En effet, selon le récit "Genèse 9 :
20 à 27" alors que Noé était en état d'ivresse (l'homme le
plus digne d'être sauvé de la punition divine pour les juifs
est un ivrogne), on nous dit que son fils Cham (en vérité
Kam) qui pour la circonstance est blanc à l'origine, aurait
vu la nudité de son père.
Or, cette expression juive "voir la
nudité de quelqu'un, découvrir la nudité de quelqu'un, ou
connaître quelqu'un" signifie tout simplement avoir une
relation sexuelle avec cette personne "Genèse 4 : 1, Genèse
9 : 22 et Lévitique 18".
Dans le Talmud (commentaire de la
Torah) les rabbins enseignent que suite à cette faute de
Cham sur Noé (il aurait sodomisé son père), sa peau est
devenue "Noire" et sa semence symbolisée par Canaan est
vouée à l'esclavage pour l'éternité. Voilà comment le
judaïsme explique le passage d'une "race" à une autre, par
un mythe idéologique, sans aucune explication
scientifique.
Si dans ce mythe les Noirs sont
considérés comme étant inférieurs alors qui est supérieur ?

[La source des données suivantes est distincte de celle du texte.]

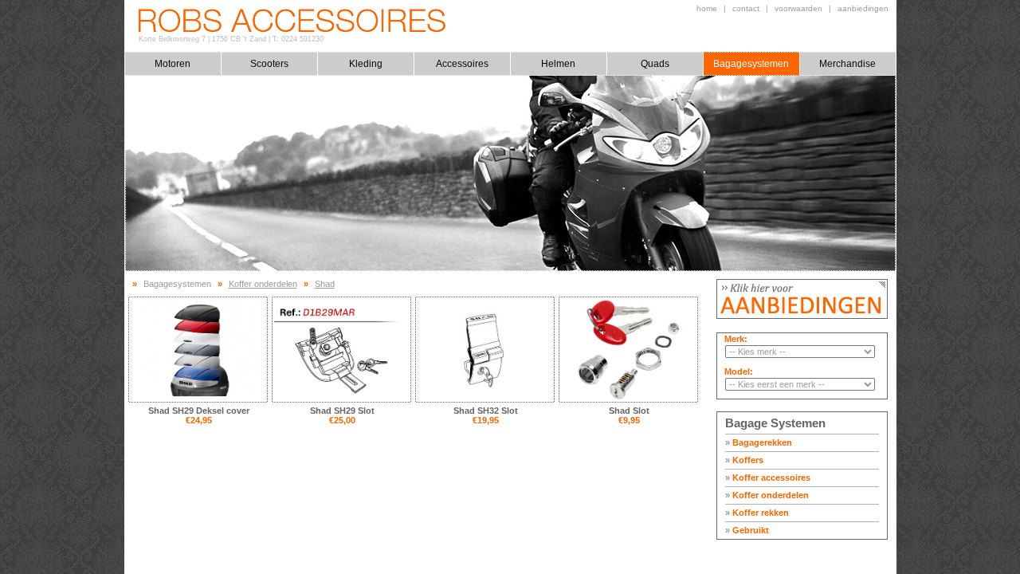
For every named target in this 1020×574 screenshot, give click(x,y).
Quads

La "race supérieure" est bien
évidemment les juifs, le "peuple élu" qui ne doit pas se
mélanger avec les impurs, mais qui doit les dominer, les
massacrer au besoin avec la bénédiction de son dieu
"Deutéronome 7 ".
Tant que cette idéologie qu'est la
vision sémito-centrique inventée par le judaïsme, reprise
par le christianisme et l'islam, ne sera pas définitivement
abandonnée au profit de l'ancienne tradition qui est en
accord avec la science, le racisme existera.
On mesure bien la portée d'un tel acte, mais le racisme n'a
aucune raison d'être, car il est contraire au bon sens, il
est contraire à la morale, c'est une idéologie inventée et
reprise par tous ceux qui ne sont pas à la recherche de la
Maât
(la vérité, la justice, l'équilibre),
mais qui recherchent leur propre intérêt.

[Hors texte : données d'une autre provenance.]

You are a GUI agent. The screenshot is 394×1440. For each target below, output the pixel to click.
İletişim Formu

Si j'ai écrit cet article, c'est que
jusqu'à maintenant, je connaissais le racisme des Blancs à
l'encontre des Noirs pour l'avoir vécu, mais aujourd'hui en
ayant une collaboratrice Blanche, je connais une autre forme
de racisme dont je ne soupçonnais même pas l'existence...
Je voudrais simplement dire à tous ces
racistes, que le racisme est incompatible et contraire avec
la spiritualité atonienne, puisqu'il y a UN SEUL DIEU, UN
SEUL CREATEUR (ATONA), de ce fait il est forcément le Dieu
et le Créateur des mélanodermes, tout comme des leucodermes,
car toute sa création repose sur un principe "le dualisme",
permettant ainsi l'existence de la
Maât.
Vouloir éradiquer une partie de
l'Humanité c'est tout simplement combattre le Créateur, et
une telle entreprise est forcément vouée à l'échec.